Contrary to assumptions made in prior modelling , these donors are not fully convective over much of the AM CVn phase and do not evolve adiabatically under mass loss indefinitely .
Instead , we identify three distinct phases of evolution : a mass transfer turn-on phase ( during which P _ { \mathrm { orb } } continues to decrease even after contact , the donor contracts , and the mass transfer rate accelerates to its maximum ) , a phase in which the donor expands adiabatically in response to mass loss , and a cooling phase beginning at P _ { \mathrm { orb } } \approx 45–55 minutes during which the donor contracts .
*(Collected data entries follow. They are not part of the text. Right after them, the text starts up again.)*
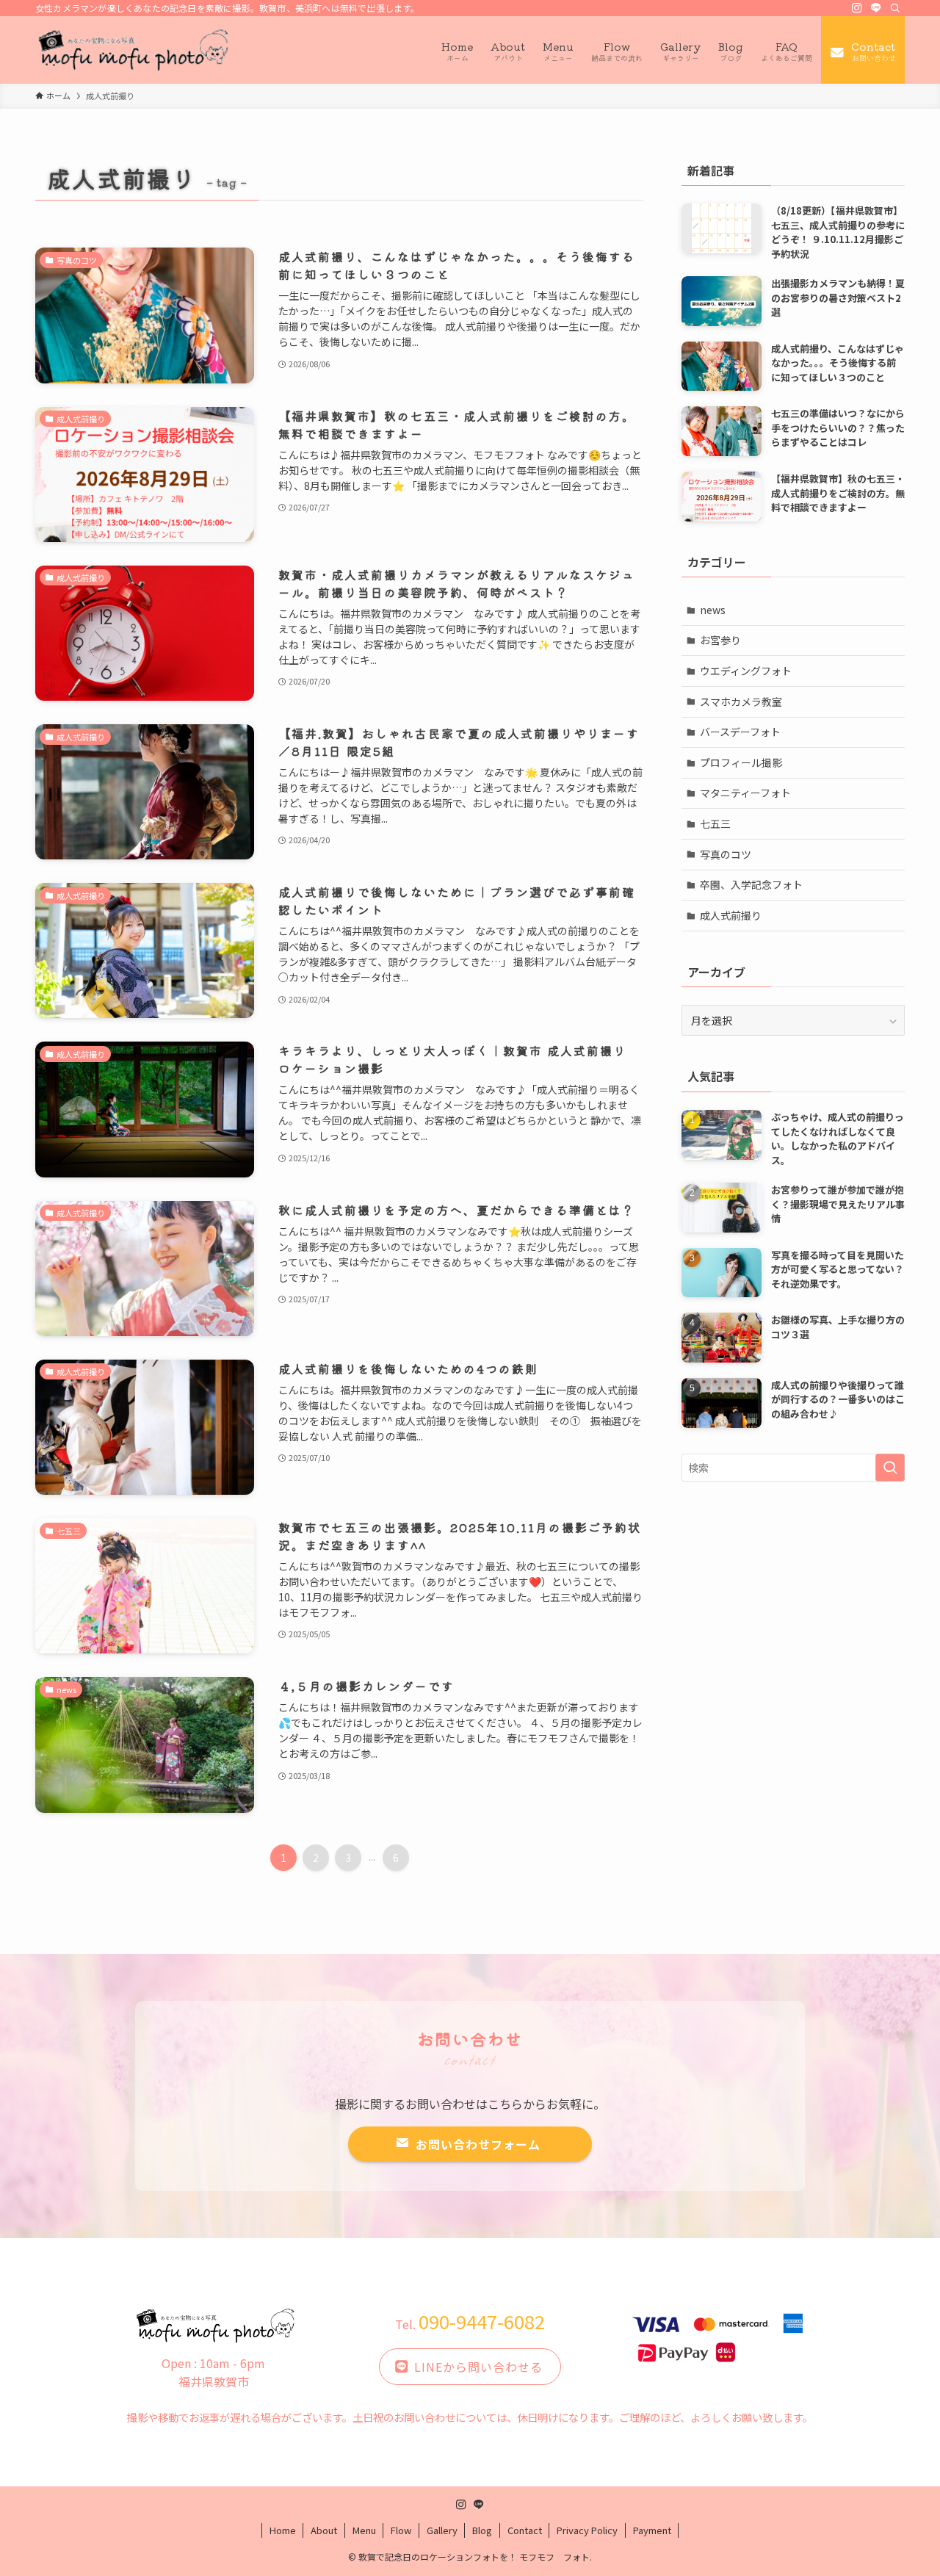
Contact (524, 2530)
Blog (482, 2530)
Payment (652, 2530)
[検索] (895, 8)
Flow (401, 2530)
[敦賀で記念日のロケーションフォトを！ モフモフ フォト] (134, 50)
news (713, 609)
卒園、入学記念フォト (751, 884)
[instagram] (857, 8)
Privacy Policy (587, 2530)
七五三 (715, 823)
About (324, 2530)
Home (283, 2530)
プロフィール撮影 (741, 762)
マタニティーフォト (745, 792)
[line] (876, 8)
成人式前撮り (731, 915)
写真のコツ (725, 854)
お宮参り (720, 639)
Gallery (442, 2530)
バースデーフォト (740, 731)
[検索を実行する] (890, 1468)
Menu (364, 2530)
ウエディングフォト (746, 670)
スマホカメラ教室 (741, 701)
The physics that determines the behaviour in the first and third phases , both of which are new outcomes of this study , are discussed in some detail .
We find the overall duration of the turn-on phase to be between \sim 10 ^ { 4 } - 10 ^ { 6 } yrs , significantly longer than prior estimates .
We predict the donor ’ s luminosity , L , and effective temperature , T _ { \mathrm { eff } } .
During the adiabatic expansion phase ( ignoring irradiation effects ) , L \approx 10 ^ { -6 } – 10 ^ { -4 } { L } _ { \odot } and T _ { \mathrm { eff } } \approx 1000 – 1800 K. However , the flux generated in the accretion flow dominates the donor ’ s intrinsic light at all times .
The impact of irradiation on the donor extends the phase of adiabatic expansion to longer P _ { \mathrm { orb } } , slows the contraction during the cooling phase , and alters the donor ’ s observational characteristics .
Irradiated donors during the adiabatic phase can attain surface luminosities up to \approx 10 ^ { -2 } { L } _ { \odot } .
We argue that the turn-on and cooling phases both will leave significant imprints on the AM CVn population ’ s P _ { \mathrm { orb } } -distribution .
Finally , we show that the eclipsing AM CVn system SDSS J0926+3624 provides evidence that WD-channel systems with non-zero entropy donors contribute to the AM CVn population , and we discuss the observational signature of the donor in this system .